Working with the Body Image concerns of young people with Eating Disorders in Family-Based Treatment (FBT)
Including Lived Experience Expert Panel Discussion
Presented by Dr Katie Hill and Holly McManus (CEED Senior Clinicians), and Gareth Sherring and Julia Quin (CEED Senior Lived Experience Advisors)
Delivered in person, HEC Room, Royal Park Campus, Parkville
Thurs 2nd November, 2023
9.00am – 4.30pm
Body Image (BI) concerns and associated distress, are well-established features of eating disorders. Despite this, consumers report current treatment often does not directly address these concerns, and thus exacerbates their feelings of being misunderstood. In addition, parents frequently identify body image distress as a barrier to their ability to take the lead in restoring their child to full health and normal eating.
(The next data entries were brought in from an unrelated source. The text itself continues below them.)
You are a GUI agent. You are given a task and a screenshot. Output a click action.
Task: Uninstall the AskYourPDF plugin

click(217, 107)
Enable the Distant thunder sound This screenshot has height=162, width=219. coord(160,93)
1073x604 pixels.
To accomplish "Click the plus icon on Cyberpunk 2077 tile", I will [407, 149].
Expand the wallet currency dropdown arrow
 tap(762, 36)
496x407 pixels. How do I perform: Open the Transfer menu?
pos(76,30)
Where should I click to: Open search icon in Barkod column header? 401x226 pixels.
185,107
Helping parents and young people understand, feel validated, and tolerate body image distress in the earlier stages of treatment is an important factor in eating disorders treatment and recovery (Sattler, Eickmeyer & Eisenkolb, 2018).
The training will:
- Equip clinicians with a basic understanding of body image and its relationship to eating disorders phenomenology and treatment;
- Aims to help clinicians prioritise and identify the focus of body image interventions throughout the stages of treatment;
- Explore how to support and upskill parents to identify and address signs of body image distress with compassion and firmness;
- Offer ideas to support clinicians to help parents explore their own body experience which may be inadvertently impacting on their expectations and experience of treatment;
- Offer opportunities for clinicians to reflect on their own weight bias and attitudes and how this may influence their therapeutic work.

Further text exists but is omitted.